Se levanta, prepara un pobre café, la languidez de la mañana hace que no le apetezca nada sólido, mira por la ventana mientras toma sorbo a sorbo, viendo que se le hace tarde y así y todo trata de compensar su mal humor.

A las 7:00 llega justo a la parada, atrás de su colectivo, hay otro, no sabe a dónde, inconscientemente toca la billetera en el fondo del bolso de cuero negro formal que cuelga a su derecha. Segundos…

Segundos lo separaban, y giró en dirección al otro colectivo, subió rápido y recién ahí se atrevió a mirar que se dirigía a la terminal. En el camino puso su mente en blanco y evitó pensar que estaba haciendo.

En la terminal, contó cuánto dinero llevaba consigo, se le hizo el mediodía mientras buscaba entre las empresas el destino más lejano, el mar. Le dijeron que sólo le alcanzaba de ida, no importaba…

No importaba, no quería volver, al contrarío quería dejar su monotonía gris atrás. Una poca familia a la que no visitaba, amigos que sólo estaban para las salidas o reuniones, un trabajo monótono que odiaba y un corazón roto sin tiempo, que llevaba sólo como adorno.

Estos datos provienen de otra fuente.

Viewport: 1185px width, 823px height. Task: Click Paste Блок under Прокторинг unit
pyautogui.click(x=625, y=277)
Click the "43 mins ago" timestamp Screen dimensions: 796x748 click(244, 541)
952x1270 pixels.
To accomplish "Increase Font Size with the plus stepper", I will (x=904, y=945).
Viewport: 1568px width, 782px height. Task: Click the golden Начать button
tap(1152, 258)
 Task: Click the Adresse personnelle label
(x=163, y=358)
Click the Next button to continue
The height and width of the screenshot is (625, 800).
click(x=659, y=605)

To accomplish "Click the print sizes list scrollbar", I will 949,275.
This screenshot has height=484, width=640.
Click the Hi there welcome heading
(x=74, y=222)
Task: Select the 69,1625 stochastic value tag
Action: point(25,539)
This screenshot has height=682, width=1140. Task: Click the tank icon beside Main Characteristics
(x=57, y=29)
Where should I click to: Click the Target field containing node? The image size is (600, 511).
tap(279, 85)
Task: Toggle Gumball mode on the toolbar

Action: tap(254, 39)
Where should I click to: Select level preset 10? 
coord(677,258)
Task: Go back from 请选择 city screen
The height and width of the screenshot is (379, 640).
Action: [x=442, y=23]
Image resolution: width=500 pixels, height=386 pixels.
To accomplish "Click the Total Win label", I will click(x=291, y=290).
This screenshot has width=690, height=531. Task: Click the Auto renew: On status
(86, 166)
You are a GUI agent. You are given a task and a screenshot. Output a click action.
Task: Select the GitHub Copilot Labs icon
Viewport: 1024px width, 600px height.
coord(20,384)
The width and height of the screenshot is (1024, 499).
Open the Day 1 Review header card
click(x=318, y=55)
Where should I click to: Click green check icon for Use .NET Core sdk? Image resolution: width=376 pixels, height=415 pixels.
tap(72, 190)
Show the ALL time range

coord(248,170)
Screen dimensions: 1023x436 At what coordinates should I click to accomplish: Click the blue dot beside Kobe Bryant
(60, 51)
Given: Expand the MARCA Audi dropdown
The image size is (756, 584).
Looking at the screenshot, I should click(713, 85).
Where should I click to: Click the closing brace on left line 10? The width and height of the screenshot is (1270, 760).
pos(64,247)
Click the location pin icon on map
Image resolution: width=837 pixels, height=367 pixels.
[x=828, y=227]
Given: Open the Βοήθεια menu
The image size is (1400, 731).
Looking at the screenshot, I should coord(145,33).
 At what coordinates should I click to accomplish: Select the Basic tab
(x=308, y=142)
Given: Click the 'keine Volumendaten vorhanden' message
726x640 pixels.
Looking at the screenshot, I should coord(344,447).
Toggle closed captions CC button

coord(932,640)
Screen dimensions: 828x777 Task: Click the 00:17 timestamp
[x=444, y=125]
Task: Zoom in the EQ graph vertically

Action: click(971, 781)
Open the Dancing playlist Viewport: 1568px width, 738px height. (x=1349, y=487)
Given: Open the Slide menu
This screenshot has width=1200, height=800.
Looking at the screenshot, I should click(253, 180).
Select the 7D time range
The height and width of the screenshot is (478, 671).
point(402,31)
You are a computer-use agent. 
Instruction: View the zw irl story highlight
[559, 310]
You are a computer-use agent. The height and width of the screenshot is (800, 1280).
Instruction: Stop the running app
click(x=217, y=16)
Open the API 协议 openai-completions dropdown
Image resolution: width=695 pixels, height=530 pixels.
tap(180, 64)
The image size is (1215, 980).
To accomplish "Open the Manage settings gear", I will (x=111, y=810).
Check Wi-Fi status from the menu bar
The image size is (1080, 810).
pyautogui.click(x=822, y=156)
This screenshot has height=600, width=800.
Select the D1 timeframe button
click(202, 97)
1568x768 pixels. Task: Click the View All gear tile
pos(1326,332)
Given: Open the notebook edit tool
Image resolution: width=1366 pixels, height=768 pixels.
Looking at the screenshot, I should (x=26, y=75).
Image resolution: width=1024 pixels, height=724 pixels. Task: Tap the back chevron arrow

Antes que terminara la siesta estaba arriba de su transporte a lo que creía que sería su libertad, se dispuso a dormir, el mundo ya no le pesaba.  Cuando despertó el paisaje había cambiado, lo seco había quedado atrás, podía ver algunos árboles, casas perdidas a lo lejos, la humedad ascendiendo y el cielo formando nubes lentamente.

Sentía la ansiedad de estar por llegar, un día casi completo de viaje era demasiado, llevaba sólo lo puesto y su bolso, así que esperaba saltar apenas la puerta comenzara abrirse. Se reía pensando que era una metáfora ridícula, “una puerta a su nueva vida”, pero sabía que era más que eso. Dar vuelta la página era poco, ni se gastó en terminar el libro, había pateado la estantería y salido corriendo.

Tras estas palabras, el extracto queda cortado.